◆ Required task
Collect every line of the entries below that contains the word "computer", matching its case exactly.

■ ■ ■ ■ ■

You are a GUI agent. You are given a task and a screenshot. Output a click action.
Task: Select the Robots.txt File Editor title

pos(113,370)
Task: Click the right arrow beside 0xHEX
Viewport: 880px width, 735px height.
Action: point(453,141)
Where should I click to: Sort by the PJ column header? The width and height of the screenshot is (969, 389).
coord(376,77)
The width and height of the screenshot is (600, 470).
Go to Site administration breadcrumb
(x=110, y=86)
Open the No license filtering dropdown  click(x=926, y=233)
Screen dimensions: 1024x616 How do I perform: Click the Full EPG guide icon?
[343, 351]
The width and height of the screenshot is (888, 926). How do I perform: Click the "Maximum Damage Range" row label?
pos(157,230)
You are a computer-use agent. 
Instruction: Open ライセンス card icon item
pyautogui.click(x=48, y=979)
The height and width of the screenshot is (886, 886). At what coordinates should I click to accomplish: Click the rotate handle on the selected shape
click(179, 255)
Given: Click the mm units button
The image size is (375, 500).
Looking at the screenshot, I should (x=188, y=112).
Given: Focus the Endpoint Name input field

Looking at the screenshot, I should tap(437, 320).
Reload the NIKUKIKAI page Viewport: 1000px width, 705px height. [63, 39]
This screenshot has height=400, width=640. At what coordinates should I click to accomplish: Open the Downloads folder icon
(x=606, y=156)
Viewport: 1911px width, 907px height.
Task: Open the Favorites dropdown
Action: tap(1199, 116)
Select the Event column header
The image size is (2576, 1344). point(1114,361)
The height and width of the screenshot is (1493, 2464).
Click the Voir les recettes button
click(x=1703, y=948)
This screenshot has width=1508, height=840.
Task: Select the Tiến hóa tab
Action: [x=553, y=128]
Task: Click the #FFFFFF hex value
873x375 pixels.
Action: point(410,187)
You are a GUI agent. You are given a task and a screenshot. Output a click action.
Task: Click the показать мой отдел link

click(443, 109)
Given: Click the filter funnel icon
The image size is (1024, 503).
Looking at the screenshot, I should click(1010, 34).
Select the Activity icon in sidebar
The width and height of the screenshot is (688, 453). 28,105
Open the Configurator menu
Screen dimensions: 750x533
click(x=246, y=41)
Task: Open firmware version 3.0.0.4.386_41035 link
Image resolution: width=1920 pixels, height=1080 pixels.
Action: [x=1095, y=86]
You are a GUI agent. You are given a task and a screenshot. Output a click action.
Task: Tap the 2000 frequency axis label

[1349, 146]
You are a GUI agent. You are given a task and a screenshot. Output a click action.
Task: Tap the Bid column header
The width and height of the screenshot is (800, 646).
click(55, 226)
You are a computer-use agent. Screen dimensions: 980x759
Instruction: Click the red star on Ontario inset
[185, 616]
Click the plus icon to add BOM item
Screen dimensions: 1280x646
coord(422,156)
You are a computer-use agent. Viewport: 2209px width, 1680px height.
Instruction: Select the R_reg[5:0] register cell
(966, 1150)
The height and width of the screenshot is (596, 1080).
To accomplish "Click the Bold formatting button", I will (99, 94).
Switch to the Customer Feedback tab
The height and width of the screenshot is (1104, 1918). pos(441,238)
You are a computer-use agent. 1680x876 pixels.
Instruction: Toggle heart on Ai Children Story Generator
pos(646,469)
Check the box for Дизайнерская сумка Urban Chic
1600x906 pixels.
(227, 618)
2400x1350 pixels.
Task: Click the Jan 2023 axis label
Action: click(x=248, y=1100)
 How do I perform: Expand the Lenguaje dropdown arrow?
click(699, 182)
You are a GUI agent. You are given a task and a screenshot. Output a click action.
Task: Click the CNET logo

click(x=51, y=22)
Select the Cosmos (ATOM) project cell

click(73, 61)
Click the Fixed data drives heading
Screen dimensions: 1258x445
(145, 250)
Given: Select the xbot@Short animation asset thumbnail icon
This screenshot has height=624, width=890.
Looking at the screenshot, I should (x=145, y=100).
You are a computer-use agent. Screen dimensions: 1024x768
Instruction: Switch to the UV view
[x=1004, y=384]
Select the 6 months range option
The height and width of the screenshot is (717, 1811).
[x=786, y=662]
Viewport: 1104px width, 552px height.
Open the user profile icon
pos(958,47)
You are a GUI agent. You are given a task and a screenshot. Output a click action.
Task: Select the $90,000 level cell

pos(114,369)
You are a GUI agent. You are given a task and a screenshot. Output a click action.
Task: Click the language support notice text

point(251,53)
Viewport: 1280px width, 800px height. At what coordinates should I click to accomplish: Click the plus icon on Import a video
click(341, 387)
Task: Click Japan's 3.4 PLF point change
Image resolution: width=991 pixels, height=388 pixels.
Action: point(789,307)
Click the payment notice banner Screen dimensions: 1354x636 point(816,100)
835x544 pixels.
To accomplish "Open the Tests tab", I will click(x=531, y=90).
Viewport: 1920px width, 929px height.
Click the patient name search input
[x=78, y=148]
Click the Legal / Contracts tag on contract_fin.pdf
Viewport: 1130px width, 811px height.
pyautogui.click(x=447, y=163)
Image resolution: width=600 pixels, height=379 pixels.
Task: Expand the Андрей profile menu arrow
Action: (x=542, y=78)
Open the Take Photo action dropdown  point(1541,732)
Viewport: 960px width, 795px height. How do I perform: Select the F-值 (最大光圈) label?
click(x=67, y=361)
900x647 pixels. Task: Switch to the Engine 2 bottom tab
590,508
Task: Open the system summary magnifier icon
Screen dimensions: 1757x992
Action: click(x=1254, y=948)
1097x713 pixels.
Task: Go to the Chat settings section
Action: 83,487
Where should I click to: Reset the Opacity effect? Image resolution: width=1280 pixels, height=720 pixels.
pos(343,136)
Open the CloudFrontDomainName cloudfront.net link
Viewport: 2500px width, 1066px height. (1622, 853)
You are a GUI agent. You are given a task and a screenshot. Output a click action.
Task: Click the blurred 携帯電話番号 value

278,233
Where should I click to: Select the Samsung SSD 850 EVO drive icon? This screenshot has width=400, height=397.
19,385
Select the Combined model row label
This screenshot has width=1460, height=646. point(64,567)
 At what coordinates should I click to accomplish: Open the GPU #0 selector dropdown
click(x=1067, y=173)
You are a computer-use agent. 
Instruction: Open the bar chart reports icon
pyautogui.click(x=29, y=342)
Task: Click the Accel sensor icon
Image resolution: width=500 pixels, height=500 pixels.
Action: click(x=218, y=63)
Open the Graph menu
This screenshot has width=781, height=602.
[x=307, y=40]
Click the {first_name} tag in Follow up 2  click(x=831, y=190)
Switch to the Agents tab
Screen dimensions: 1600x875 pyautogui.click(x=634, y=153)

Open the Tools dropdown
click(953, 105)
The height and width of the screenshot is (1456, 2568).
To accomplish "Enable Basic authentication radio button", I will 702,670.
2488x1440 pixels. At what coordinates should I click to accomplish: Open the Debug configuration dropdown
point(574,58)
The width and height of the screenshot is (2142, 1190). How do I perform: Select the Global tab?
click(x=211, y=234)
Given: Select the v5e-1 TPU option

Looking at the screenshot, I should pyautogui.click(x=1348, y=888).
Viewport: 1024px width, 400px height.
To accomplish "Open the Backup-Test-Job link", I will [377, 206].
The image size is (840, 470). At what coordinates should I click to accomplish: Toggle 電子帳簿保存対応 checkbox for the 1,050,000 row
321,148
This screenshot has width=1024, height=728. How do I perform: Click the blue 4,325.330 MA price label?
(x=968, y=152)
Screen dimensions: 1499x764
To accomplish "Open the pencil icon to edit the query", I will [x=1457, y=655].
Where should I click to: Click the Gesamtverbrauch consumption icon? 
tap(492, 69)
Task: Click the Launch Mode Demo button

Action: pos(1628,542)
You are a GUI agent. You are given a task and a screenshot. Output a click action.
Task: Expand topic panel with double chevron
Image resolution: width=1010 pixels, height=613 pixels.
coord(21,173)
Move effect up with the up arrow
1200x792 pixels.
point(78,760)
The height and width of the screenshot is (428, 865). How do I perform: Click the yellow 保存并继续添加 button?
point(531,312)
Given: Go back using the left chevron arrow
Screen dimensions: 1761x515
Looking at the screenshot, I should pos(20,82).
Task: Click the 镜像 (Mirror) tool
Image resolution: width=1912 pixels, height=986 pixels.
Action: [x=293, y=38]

■ ■ ■ ■ ■

◆ Written response
You are a computer-use agent. 
You are a computer-use agent. Screen dimensions: 980x759
You are a computer-use agent. Viewport: 2209px width, 1680px height.
You are a computer-use agent. 1680x876 pixels.
You are a computer-use agent. Screen dimensions: 1024x768
You are a computer-use agent. 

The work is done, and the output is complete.